Data extracted from a collection
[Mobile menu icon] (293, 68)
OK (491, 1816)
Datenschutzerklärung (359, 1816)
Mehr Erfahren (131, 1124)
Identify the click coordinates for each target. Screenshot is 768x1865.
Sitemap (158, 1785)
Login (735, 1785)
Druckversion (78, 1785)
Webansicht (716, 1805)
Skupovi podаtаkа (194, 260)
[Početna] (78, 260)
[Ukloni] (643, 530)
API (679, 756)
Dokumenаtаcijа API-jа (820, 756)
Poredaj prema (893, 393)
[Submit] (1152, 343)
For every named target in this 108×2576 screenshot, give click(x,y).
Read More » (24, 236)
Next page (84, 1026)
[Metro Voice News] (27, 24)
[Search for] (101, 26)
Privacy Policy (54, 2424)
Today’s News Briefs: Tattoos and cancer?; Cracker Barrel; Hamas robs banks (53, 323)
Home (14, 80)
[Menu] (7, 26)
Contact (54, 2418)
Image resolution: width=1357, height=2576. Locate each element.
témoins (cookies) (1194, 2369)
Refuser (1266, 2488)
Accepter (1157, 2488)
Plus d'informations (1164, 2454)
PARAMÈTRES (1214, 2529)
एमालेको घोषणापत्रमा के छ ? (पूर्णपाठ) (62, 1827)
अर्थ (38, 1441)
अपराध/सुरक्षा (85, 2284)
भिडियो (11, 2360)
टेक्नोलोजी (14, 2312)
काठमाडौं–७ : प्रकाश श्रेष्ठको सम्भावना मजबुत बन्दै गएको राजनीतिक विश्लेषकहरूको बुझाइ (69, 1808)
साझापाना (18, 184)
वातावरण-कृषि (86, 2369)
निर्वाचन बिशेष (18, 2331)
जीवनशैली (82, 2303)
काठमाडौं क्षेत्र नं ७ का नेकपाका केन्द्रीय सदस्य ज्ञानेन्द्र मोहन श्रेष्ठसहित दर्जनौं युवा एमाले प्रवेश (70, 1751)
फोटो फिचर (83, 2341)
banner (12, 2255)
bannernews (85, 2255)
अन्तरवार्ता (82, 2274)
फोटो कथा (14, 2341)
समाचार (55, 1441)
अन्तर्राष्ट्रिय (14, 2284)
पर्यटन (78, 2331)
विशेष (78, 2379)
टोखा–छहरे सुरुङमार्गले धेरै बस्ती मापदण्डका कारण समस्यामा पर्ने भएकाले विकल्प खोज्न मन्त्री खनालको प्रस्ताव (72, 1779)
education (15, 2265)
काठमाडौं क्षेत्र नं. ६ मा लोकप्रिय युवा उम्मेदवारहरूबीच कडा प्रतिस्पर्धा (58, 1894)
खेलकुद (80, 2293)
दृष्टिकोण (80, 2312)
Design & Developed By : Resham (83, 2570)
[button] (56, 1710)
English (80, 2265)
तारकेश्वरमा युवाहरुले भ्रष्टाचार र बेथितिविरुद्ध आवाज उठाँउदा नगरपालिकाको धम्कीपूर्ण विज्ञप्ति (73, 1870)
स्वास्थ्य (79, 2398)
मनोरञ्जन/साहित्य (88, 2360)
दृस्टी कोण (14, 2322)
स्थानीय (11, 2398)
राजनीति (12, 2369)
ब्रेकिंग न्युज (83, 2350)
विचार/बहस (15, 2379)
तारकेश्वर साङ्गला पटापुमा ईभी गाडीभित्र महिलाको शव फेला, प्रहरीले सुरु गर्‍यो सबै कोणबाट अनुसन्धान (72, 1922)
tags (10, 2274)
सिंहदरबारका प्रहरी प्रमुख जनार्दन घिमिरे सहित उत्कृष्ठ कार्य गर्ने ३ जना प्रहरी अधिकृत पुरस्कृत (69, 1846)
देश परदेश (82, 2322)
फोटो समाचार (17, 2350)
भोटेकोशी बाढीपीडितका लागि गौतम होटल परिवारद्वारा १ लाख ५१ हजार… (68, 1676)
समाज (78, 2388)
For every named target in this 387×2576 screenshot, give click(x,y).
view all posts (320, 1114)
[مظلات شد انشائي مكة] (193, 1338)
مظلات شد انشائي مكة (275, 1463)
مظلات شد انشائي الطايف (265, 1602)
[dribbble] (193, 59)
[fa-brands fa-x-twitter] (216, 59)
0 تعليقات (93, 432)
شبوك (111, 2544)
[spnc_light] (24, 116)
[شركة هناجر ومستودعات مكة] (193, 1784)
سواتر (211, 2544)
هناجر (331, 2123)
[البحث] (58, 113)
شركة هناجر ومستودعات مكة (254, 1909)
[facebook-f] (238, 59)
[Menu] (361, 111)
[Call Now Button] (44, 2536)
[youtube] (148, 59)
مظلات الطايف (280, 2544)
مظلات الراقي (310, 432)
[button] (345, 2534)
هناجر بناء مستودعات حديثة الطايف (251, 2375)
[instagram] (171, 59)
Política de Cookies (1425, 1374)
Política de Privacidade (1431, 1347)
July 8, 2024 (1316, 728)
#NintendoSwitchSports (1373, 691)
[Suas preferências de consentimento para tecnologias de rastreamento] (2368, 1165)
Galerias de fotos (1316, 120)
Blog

- [Required action]: Across the records above, return every line that contains the word "this".

- [Response below]:
For every named target in this 108×2576 screenshot, give click(x,y).
For every named target in this 387×2576 screenshot, give click(x,y).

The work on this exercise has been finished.